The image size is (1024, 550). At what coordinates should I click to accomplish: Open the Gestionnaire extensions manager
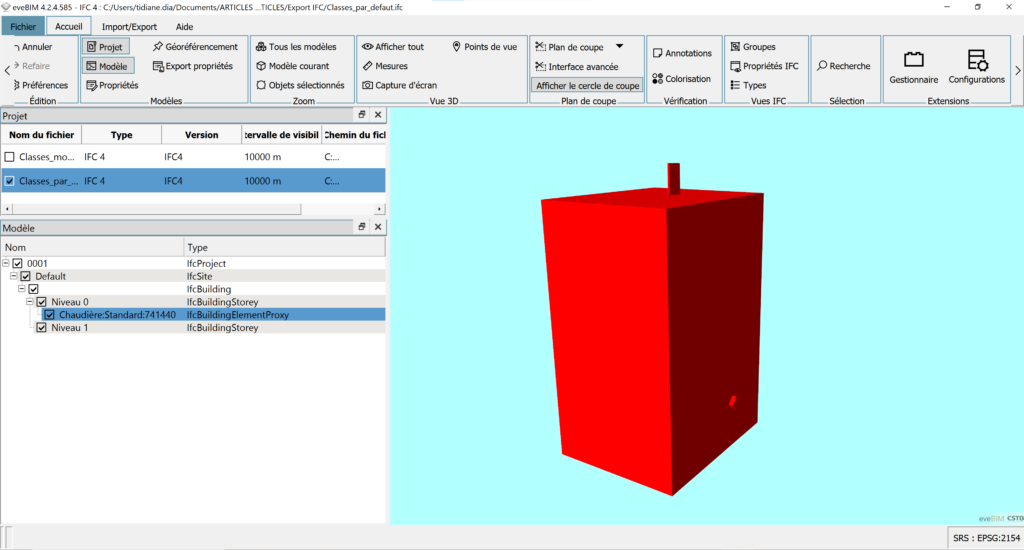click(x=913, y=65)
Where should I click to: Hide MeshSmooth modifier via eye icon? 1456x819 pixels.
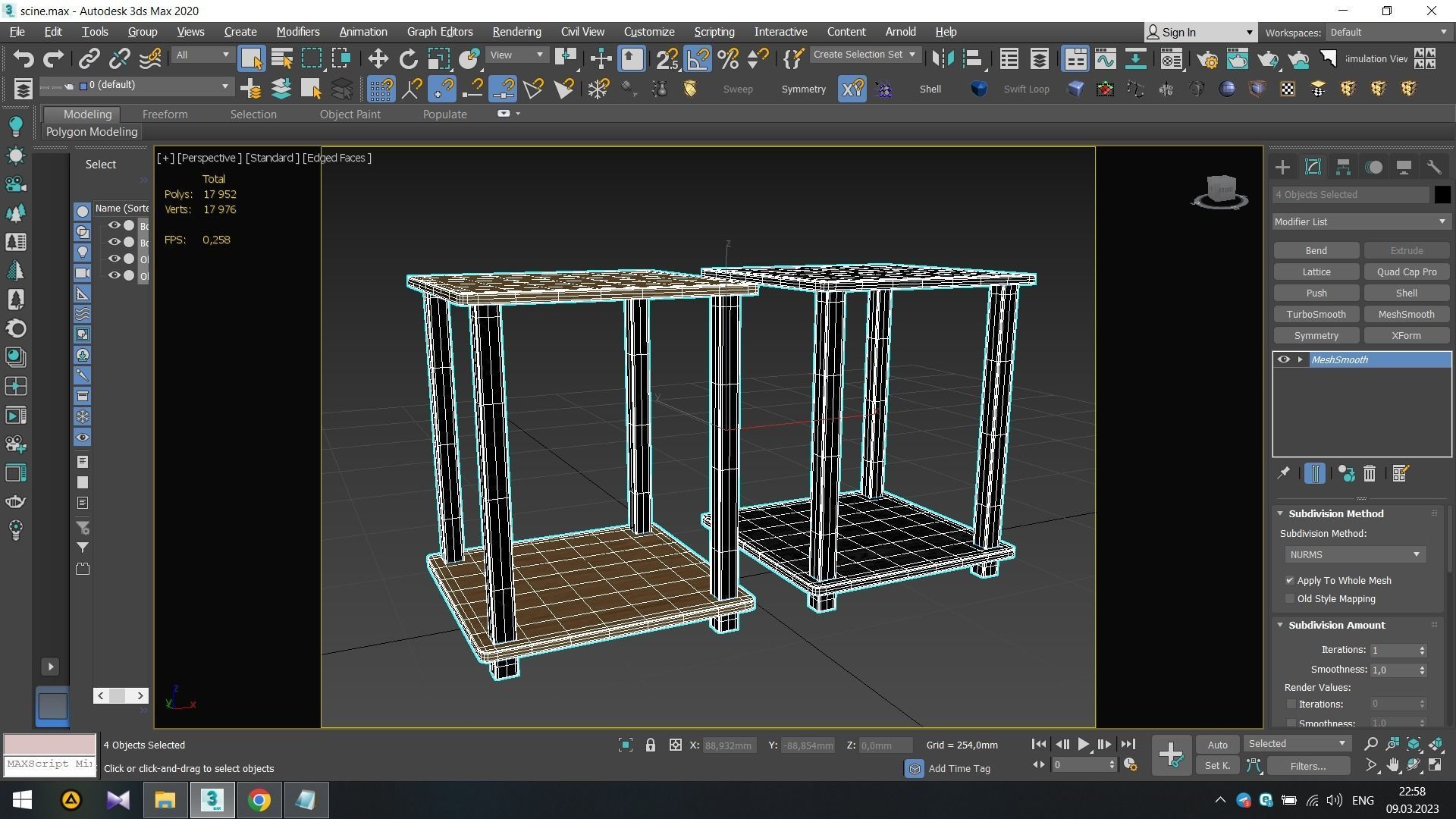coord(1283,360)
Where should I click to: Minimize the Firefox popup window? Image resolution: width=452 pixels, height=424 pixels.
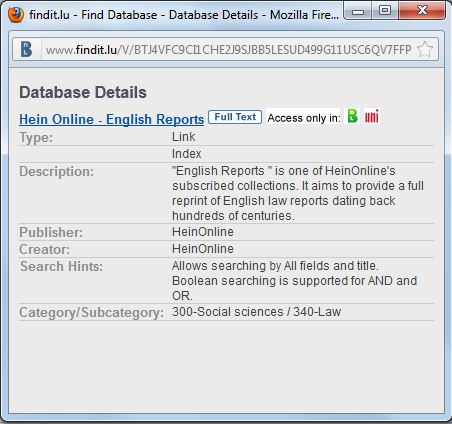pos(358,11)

WRITTEN REQUEST: Rewrite the records with every "Where should I click to" changed to "Where do I click to" and nothing else altered, and leave out the pictures.

FULL RESPONSE:
The image size is (1024, 550). At what coordinates should I click to accomplish: Open the Gestionnaire extensions manager
click(x=913, y=65)
Where do I click to: Hide MeshSmooth modifier via eye icon? 1456x819 pixels.
coord(1283,360)
Where do I click to: Minimize the Firefox popup window? Image resolution: width=452 pixels, height=424 pixels.
pos(358,11)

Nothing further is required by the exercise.